Thursday, November 19, 2009

Tired, I worked on a brain all day

Derek Shepard is one of the few surgeons in the world that could save Izzie Steven's life. She has stage four melanoma that had spread to her liver and brain. Shepard, a neurosurgeon at Seattle Grace Hospital, saves her.

Okay, so maybe Grey's Anatomy is not the most facutal representation of what being a surgeon is all about. However, maybe there is some merit to the show and gives the viewers a glimpse of what life through the eyes of a brain surgeon is all about.

Neurosurgeons are all different-they all have different ideas about ways to save patients and they all have different thought patterns that lead them to believe a certain course is the best way to go. 

Best Technique

There is no such thing as a best technique. Every surgeon is going to approach things differently, according to an academic journal by Christopher R.P. Lind. Whether it is inserting a shunt into someone's brain or it's a matter of taking out a tumor, all surgeons are going to decide what is the best technique in the moment.

Different Methods 

Just like there is no technique that is preferred, there is also no method that is explicitly right. It is not a matter of being right, however, it is a matter of getting the job done. Lind gives a sheet for neurosurgeons to fill out, asking questions about how they approach certain aspects. Based off of that, he comes up with results that are the supposed best way to go about being a brain surgeon.

Making A Difference

After a thorough survey, Lind comes to the conclusion that the prefered methods are:

  • frontal approach: "drilling a burr hole near the coronal suture in the mid-pupillary line and inserting a catheter into the frontal horn."
  • parietal approach: "approached from a posterior burr hole in the parieto-occipital region...he avoidance of a second scalp incision for tunnelling."
  • occipital approach: "place the catheter in the atrium of the lateral ventricle from a parietal burr hole...the atrium is often the most dilated part of the lateral ventricle and is potentially the last part of the chamber to collapse with subsequent cerebrospinal fluid drainage." 
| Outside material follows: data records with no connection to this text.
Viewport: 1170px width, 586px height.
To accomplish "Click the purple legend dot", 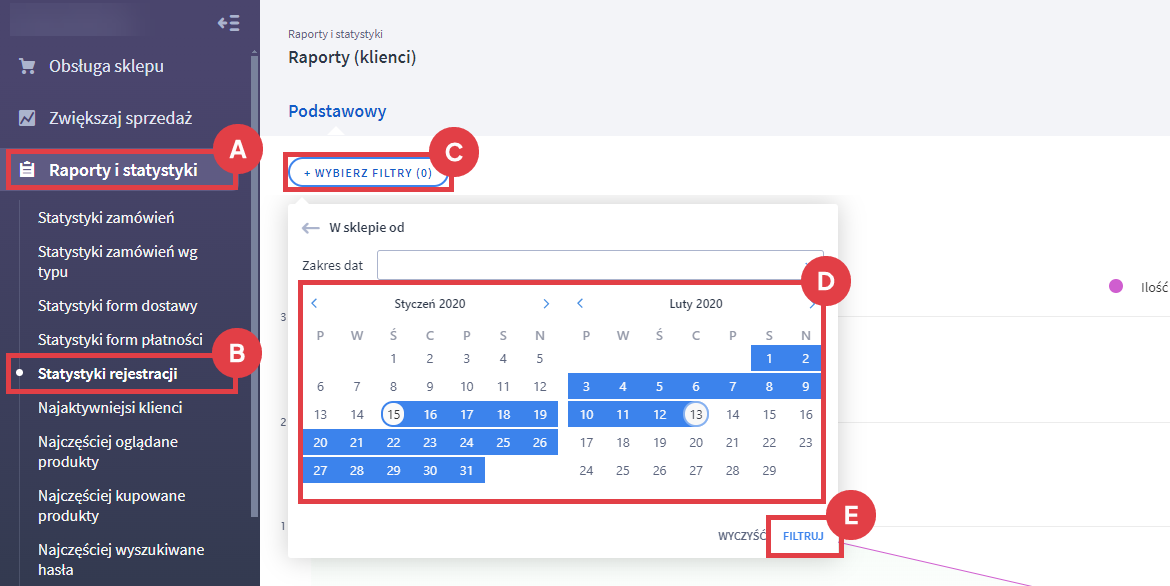I will coord(1116,287).
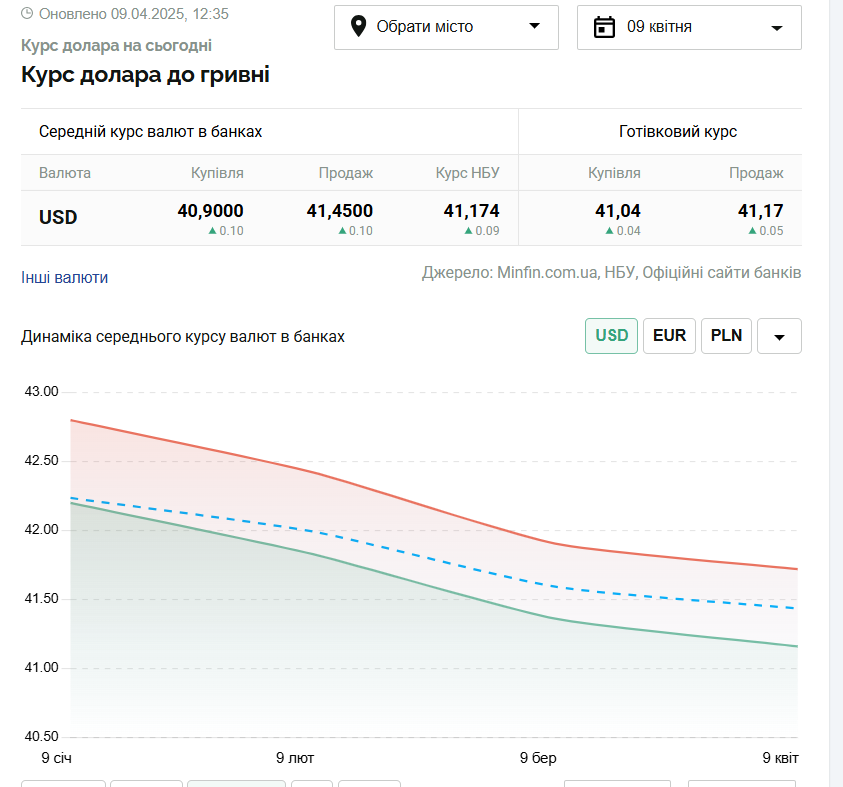Click green arrow under bank sell rate 41,4500
The height and width of the screenshot is (787, 843).
[342, 231]
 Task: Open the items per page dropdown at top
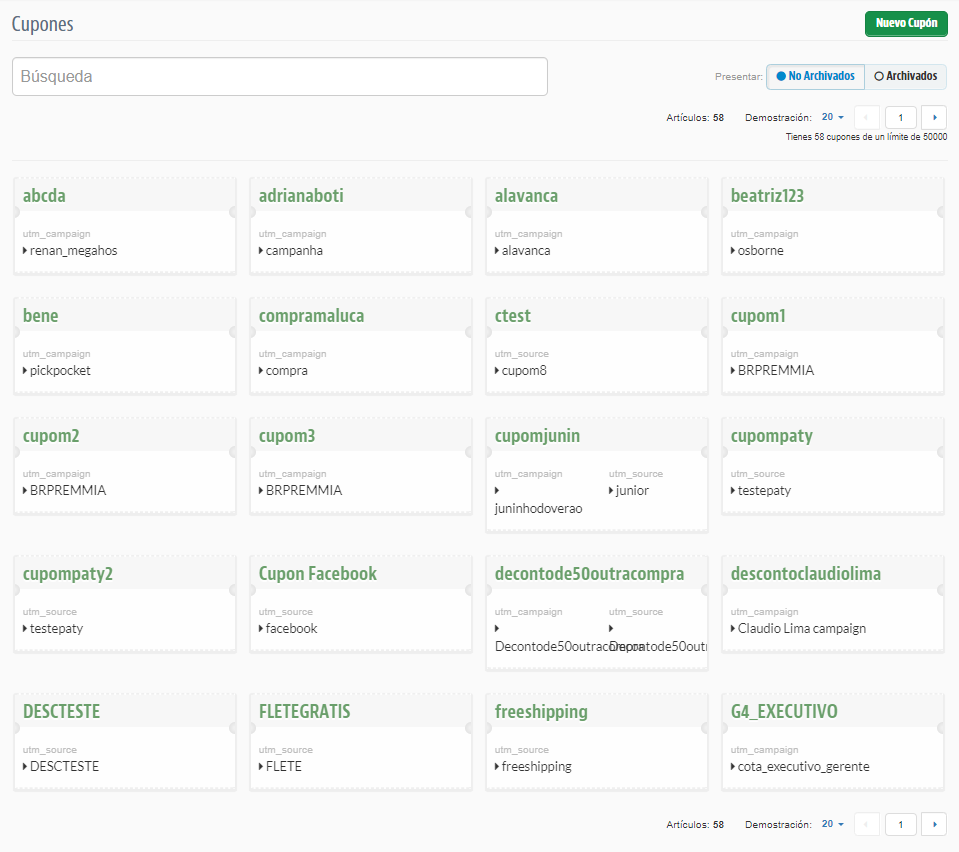tap(830, 117)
Saving Lives Makes It Worth It

At the end of the day, does it really matter if one doctor decided to laser out a tumor or cut it out? Or does it matter when that patient opens their eyes and sees their family standing there, waiting for them to be okay? Neurosurgeons have a tough job-they are given unusual circumstances and are asked to basically stop people from dying. There is no right or wrong technique to that. Neurosurgeons just have to approach it the best they know how-they are the ones with the medical degree after all.